新聞紙上などでも「争続」という言葉を見かけることが多くなりました。遺産が少しだから我が家は大丈夫。我が家に限って。その安易な考えが将来自身の家族をバラバラにしてしまうかもしれません。 再婚し子を授かったが、前配偶者との間にも子がいる人。このような人には是非とも遺言作成を勧めたい。前配偶者との間の子と現配偶者との間の子が日頃をから接点を持っていることは少ないと思われます。いざ相続となった際に久しく言葉を交わすということも多いと思われます。このような相続人同士で円満に遺産分割協議を進めるのには困難が伴います。こうしたときに遺言が作成してあれば、相続人同士も故人の意志を尊重して、その遺言を素直に受け止められるのではないでしょうか。 このようなパターンでの遺言作成で気をつける点は遺留分に配慮するということだと思います。せっかく遺言があったとしても、その遺言の内容が遺留分を侵害していれば、遺留分減殺請求をされかねないこととなり、結局相続争いに発展してしまうことになりますから。

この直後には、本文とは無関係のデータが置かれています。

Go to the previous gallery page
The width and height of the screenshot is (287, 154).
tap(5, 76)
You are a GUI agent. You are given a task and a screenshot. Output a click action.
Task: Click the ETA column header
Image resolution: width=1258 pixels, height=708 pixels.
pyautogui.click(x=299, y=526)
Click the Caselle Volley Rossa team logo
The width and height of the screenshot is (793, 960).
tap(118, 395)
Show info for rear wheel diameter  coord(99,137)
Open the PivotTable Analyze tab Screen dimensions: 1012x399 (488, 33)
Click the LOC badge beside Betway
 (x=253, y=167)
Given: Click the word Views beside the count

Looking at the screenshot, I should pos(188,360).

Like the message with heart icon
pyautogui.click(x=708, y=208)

遺言作成としては大まかに分けて自筆証書遺言と公正証書遺言があります。文字通り全文を自筆で書くという自筆証書遺言と、公証人という専門家に作成してもらう公正証書遺言です。 公正証書遺言も随分と認知されてきており、これからますます増えていくと思われます。公証人という専門家に作成してもらうわけですから、意思能力を問題に遺言の無効を争われるリスクが減りますし、なによりも馴染みの薄い検認という手続を踏まなくてよくなります。遺言書の原本は公証役場において厳重に保管されていますから、紛失というおそれもなくなります。 それでも自分の気持ちは自筆でとどめておきたいという方もいる思います。ただ自筆証書遺言作成には厳格なルールがあります。そのルールに反するとせっかくの遺言が無効になりかねません。自筆証書遺言で意志を遺しておきたい方は、一度自身で作成してみた後、そのチェックのために、弁護士や司法書士といった専門家にアドバイスを受けるのがよいと思います。現にそうして自筆証書遺言を作成してい人も多いと思いますし、今後もそうして遺言を作成する人が増えてくると思われます。